As often as I have to cut plywood I, too, use sawhorses with 2×4's supporting the plywood.
I have a straight-edge that is in 2 pieces that will join to be just over 8' that I clamp down with C clamps. I think Woodcraft has one in its catalog.
A friend took a sheet of plywood and cut it in 2 sections 5' and 3' and then cut them into 10" strips. Cut slots half way thru each so they can fit together in a grid. That's what he puts on the sawhorses. (We're a little older and don't want to bend over too much or to get down on the floor.) Breaks down to something that takes up little space in his shop.
Tape where you want to cut is a great idea.


----------



## scottb (Jul 21, 2006)

Ive been meaning to make myself a straight edge jig with either plywood or a metal edge attached to a 4' (and another 8') piece of hardboard. attach the "rail" to the hardboard, allowing enough overhang, and cut that off with your circ saw following the rail. Align this edge with your cut line (with the jig on the Keeper piece) clamp it down, and you essentially have a scrap bin version of the Festool saw (until you can spring for that). So far I've been trying to measure back from the blade, clamping down a straight edge and following that, I get close, but the results aren't as clean as I would like. I have seen the foam panel method and think that would work fine too, (keeping the good face down)


----------



## Chipncut (Aug 18, 2006)

I think for the number of times you'll use it, plus it'll take up a lot of shop space, your better off buying the straight edge clamps. I recently bought the one from Rockler. You'll have money left over to buy a tool that you really need.


----------



## woodspar (Mar 6, 2007)

If you are at HD buying your ply go over to the tool section and get the Empire Level Manufacturing Corp. Model 900 "Pro's Edge." It even comes with two small clamps and it is very inexpensive. While you are there get a metal (not plastic) speed square. You clamp the speed square to the "factory edge" of the 4×8 sheet and clamp the "Pro's edge" up against the speed square. Don't forget the offset of the blade…

Otherwise check out:

"Can a Circular Saw-Edge Guide Replace Your Table Saw" pp. 92 Fine Homebuilding Nov 2006

or

http://www.taunton.com/finehomebuilding/how-to/video/cut-plywood-without-a-tablesaw.aspx

or
Or… if you have alot of space and cut panels everyday:

"Build Your Own $50 Panel Saw" pp 24 Workbench Dec 2005
"Build the Ultimate Panel Saw" pp 48 Woodworker's Journal Workshop Projects Winter 2004

Look into the Festool Plunge cut saw. Lay a piece of pink foam on the floor and go for it. You can't take a panel saw to the job site…


----------



## oscorner (Aug 7, 2006)

Maybe it was, Workbench? *Thanks, woodspar*. I don't find it takes up a lot of space. As you can see it is against the wall and if you are going to have a decent supply of plywood in storage, it will take up more space that this will.


----------



## amfmnsam (Apr 13, 2007)

http://www.tooltrolley.com/Projects/Projects.htm
It works pretty well. The downside is leaving the base on your CS, which makes it awkward for small jobs.


----------



## Sawdust2 (Mar 18, 2007)

I just ran across a video on www.finewoodworking.com that showed just what erikincolorado was posting.
It had the advantage that you could tilt the table, rest the plywood against it and then tilt both back at the same time.


----------



## billT (Apr 5, 2009)

Please check out my dual-sided circular saw guide.
For about $20, it gives you the festool-like track, small size compared to a panel saw, tearout-free (supports all four edges - using a 1/2" mdf sacrificial board underneath), accurate - line up to your pencil marks, and safe - does not disable your blade guard.
Cheers - BillT


----------



## JRAP (Jan 23, 2013)

Hello all,

I'm new to LJ's, so maybe someone else has suggested something similar, but I found a solution that might be worth a try. It's essentialy a jig that I modified to performs in some ways the way a "real" panel saw does, and best of all, it's cheap to build, it goes together quickly, and comes apart quickly for storage. It's also not a "table top" solution, which I personally don't like.

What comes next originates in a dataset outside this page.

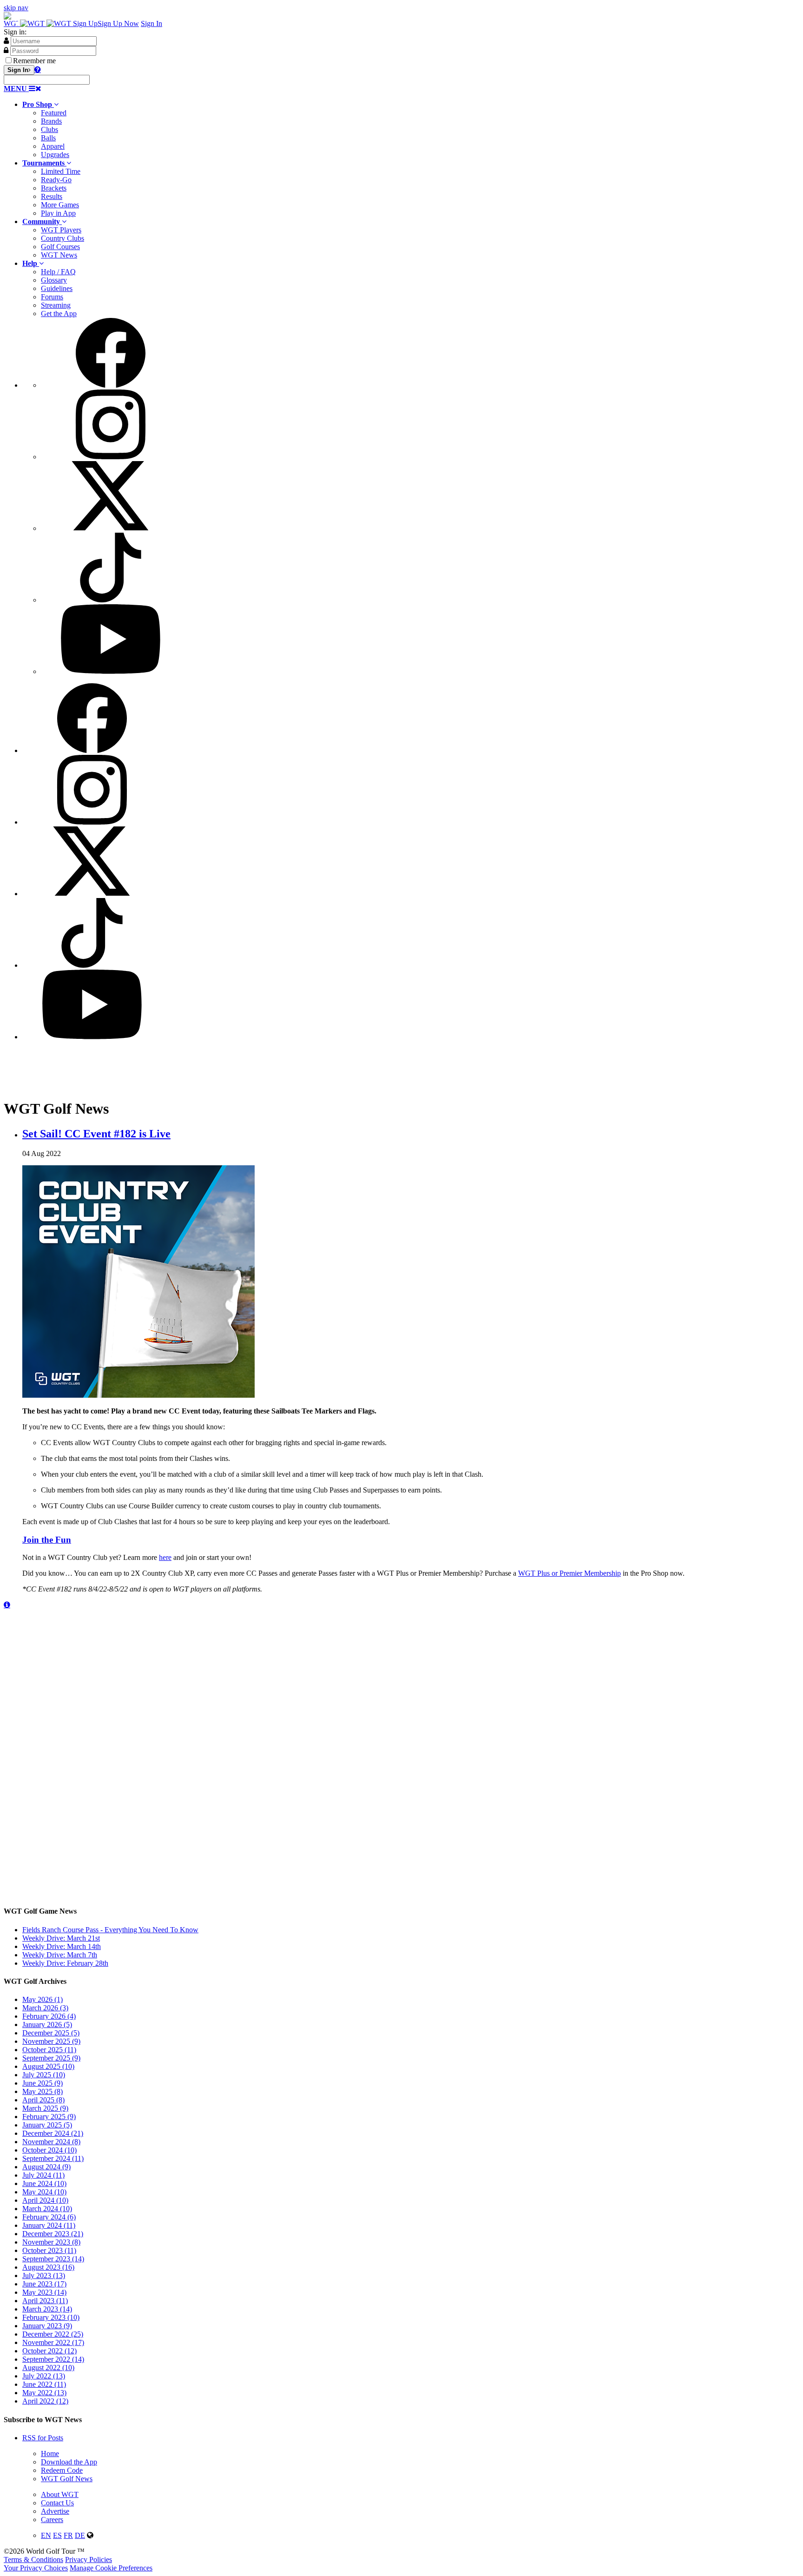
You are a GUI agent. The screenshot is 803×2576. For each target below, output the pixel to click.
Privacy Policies (88, 2559)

Here are a couple of pictures (please ignore the incredible amount of junk around the jig):



















When combined with some different length circular saw guides that can also be built cheaply, or even the commercial track guides out there, it makes cutting panels a way better experience than anything else I've tried. And every cut can be performed like a cross-cut, because the entire jig can be rotated to accommodate up to full-size panels (as shown) for rip style cuts, tall sheets for actual cross-cuts, or smaller panels as needed. Because you can rotate the jig, gravity is always doing the work of holding the circular saw down on your guide. Also, the simplicity with which the jig is assemled, allows sacrificial pieces to be swaped out easily when necessary. Once this post (my first post BTW), is approved, I'll be posting more info and pics on my LJ's blog. I think this thing can be expanded on in lots of creative ways, especially considering the tremendous cumulative knowledge and experience here at LJ's.

If anyone wants more information, please let me know. Good luck!


----------



## SCOTSMAN (Aug 1, 2008)

I have argued this point before and hope not to become a thorn in the flesh but here I go again. I think American saw manufacturers should adopt some more of the european designs and offer this as a choice to the great American public I.E sliding table saws which I have and are pretty much the standard with our larger saws.I don't wish to dictate just offer my 3 cents worth according to our experience.In other words you are working with old technology but times they are a changing as American sawmakers gear up for the european markets here and welcome they are.Alistair


----------



## scvwooding (Jan 21, 2013)

I built one of these for $20 and it works great. It aint a Festool, but who can afford one?


----------



## AlaskaGuy (Jan 29, 2012)

Maybe I'm missing something here but the ezee-feed looks like it would be in the way when you want to move the saw fence. Does the ezee-feed slide back and forth or do you have to walk around it every time you want to move the fence?

I have a home made in-feed table on my saw but it sits back a couple feet so I can walk between it and the saw. This make it easy to move the fence when needed.


----------



## Kazooman (Jan 20, 2013)

I made a simple guide for cutting sheets of plywood with my circular saw. It is just a piece of good quality 3/8" plywood with a straight guide board screwed to one edge. I then used the circular saw to cut through the originally oversized piece of plywood. Now I just have to align that cut edge of the jig with the layout line on the piece to be cut, clamp it in place, and make the cut. I do use the same blade every time.

WOW, I just noticed that there were responses that I hadn't read and ScottB posted the exact same solution that I did. At least that makes two of us who agree that this is a simple, cheap solution to the problem.


----------



## AlaskaGuy (Jan 29, 2012)

http://plansnow.com/dn3087c.html


----------



## AlanJ44 (Nov 16, 2014)

> http://plansnow.com/dn3087c.html
> 
> - AlaskaGuy


I'm in the middle of this build now, pretty simple so far.


----------